Com o luxo a coisa não funciona tão bem assim. Uma das provas cabais é começar a usar termos como "premium", "diamante", "ouro plus" ou qualquer sinônimo que, no fundo, significa alguma cifra que te faz, por exemplo, entrar primeiro no avião e, assim, ter mais espaço para colocar suas três malas de mão nos bagageiros acima –quem entrar por último fica com o resto do espaço e acaba tendo de despachar suas três malas de mão. Quando se usa a expressão "premium" é porque o luxo já é menos luxo.

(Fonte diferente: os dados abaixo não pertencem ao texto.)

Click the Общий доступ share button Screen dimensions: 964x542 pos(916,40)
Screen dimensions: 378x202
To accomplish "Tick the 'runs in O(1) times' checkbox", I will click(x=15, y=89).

Uma das promessas do marketing de comportamento no século 21 é fazer você se sentir especial e exclusivo. A necessidade da promessa é óbvia porque vivemos num mundo que se torna uma Disney brega a passos largos. Mas lembremos que a natureza essencial do luxo é fazer quem está fora dele se sentir excluído, alguém "menor" na cadeia alimentar.

Aqui reside a contradição estrutural do marketing do luxo: ao mesmo tempo que precisa incluir consumidores para a sustentação dos negócios, precisa manter uma franja enorme de excluídos que atestam a exclusividade de "quem é de luxo". Noutras palavras, trata-se de garantir que a maioria das pessoas fiquem fora da sala VIP.

Nesse sentido, o mercado de viagens, turismo e aviação é um território onde a vocação do capitalismo ao churrasco na laje fica cada vez mais claro.

Há que se tornar acessíveis certos produtos ou espaços "premium", se não o cliente não fica feliz porque é obrigado a se sentir um cidadão de segunda classe ou ficar a perambular pelos espaços concentracionários dos aeroportos –esse lugar que, como diz um amigo da área de marketing, com toda propriedade de quem entende do assunto, em breve será um dos piores para você ser fotografado porque viajar será um signo de que você não é dono da sua vida.

Hoje, a estratégia das empresas desse mercado para ampliar vendas é criar infinitas diferenciações internas ao que antes era o produto de luxo, reduzindo o caráter de luxo em si.

Por exemplo, as salas VIP, espaços que antes eram acessíveis unicamente a quem viajava de classe executiva ou primeira classe —esta já inexistente em muitas companhias áreas pelo mundo—, hoje, estão abertas a certas "cores" do seu cartão de crédito.

O fator essencial que sempre tornou um produto de luxo ser o que ele é é a completa inacessibilidade aos meros mortais. O luxo, por definição, não é democrático, mas o mercado tem uma vocação incontrolável a sê-lo, porque assim aumenta as vendas e fideliza clientes que ficam felizes em se sentir alçados a uma categoria pretensamente de gente chique.

Por incrível que possa parecer aos desavisados, o mercado de luxo se bate com a vocação do capitalismo a transformar o mundo num churrasco na laje. A questão é como garantir espaços nessa laje em que a maioria não possa entrar.

Um dos fatores a transformar as salas VIP dos aeroportos em churrasco na laje são os bancos e cartões de crédito a dar acesso aos portadores destes cartões aos espaços que antes eram exclusivos da business e da primeira classe. O resultado é que, muitas vezes, acaba sendo menos invasivo, simplesmente, vagar pelo aeroporto.

Esta é uma condição estrutural do mercado. Não há saída. A laje é o futuro do mundo. Mesmo que nessa laje exista um espaço fluido, como tudo hoje em dia, chamado "premium diamante".